#### [What the task requires]
Look through the entries that follow and count the lines with the word "table". The reply is that number alone.

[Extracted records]
----------------

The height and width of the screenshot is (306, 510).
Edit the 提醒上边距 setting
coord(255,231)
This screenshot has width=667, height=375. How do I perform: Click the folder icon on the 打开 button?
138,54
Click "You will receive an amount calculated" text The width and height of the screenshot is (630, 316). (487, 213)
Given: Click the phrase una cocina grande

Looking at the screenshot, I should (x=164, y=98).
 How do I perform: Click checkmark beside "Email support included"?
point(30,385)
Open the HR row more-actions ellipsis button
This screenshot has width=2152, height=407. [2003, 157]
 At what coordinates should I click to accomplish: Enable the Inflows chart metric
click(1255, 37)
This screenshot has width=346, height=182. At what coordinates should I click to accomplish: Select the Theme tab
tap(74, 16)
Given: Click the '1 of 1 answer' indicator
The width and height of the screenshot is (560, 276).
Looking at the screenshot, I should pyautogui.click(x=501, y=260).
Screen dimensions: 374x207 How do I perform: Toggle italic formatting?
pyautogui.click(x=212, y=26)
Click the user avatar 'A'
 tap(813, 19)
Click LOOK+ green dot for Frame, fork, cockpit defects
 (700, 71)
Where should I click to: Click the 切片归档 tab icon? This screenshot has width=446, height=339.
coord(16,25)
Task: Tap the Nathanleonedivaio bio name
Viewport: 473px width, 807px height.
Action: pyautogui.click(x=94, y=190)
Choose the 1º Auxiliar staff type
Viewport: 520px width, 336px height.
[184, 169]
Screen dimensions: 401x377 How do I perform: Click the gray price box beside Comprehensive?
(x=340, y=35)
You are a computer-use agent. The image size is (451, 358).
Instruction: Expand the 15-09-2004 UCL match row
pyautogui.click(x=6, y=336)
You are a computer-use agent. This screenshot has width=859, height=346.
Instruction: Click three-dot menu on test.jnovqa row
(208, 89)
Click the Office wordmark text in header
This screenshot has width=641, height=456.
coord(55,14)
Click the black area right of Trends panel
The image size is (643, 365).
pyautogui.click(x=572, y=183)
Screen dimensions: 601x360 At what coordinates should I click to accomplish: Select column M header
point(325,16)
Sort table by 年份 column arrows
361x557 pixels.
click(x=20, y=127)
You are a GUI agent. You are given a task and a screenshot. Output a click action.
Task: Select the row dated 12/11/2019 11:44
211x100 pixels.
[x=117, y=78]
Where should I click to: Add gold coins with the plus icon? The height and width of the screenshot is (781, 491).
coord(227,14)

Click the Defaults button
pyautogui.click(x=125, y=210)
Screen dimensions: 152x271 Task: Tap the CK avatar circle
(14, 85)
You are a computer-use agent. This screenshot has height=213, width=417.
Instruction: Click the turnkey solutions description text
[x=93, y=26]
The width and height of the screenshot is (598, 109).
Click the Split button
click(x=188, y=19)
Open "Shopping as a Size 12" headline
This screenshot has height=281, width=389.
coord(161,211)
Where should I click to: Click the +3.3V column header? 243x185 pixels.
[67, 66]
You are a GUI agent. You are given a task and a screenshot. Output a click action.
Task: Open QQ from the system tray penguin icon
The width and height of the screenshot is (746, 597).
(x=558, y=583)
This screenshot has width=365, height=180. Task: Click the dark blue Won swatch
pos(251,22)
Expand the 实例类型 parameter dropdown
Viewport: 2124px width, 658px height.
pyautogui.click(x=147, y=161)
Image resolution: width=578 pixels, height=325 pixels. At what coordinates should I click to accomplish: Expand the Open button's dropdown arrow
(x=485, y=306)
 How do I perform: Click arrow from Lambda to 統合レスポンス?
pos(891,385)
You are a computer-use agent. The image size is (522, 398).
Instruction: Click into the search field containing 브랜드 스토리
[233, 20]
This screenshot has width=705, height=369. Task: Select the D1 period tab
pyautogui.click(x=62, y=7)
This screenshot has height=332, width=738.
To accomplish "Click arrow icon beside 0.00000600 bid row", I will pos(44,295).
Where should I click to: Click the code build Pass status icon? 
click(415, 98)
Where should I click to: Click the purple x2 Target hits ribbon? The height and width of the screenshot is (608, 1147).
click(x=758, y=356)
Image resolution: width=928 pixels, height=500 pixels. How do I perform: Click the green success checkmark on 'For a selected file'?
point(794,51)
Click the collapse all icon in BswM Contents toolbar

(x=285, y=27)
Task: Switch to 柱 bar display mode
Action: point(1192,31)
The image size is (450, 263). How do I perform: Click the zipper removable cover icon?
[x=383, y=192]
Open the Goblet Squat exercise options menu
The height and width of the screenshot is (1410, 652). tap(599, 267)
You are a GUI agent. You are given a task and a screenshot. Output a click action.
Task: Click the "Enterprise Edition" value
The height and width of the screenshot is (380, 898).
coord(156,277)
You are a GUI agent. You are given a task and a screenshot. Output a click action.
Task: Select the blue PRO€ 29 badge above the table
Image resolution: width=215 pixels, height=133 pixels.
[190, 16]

----------------

#### [Answer to this task]
2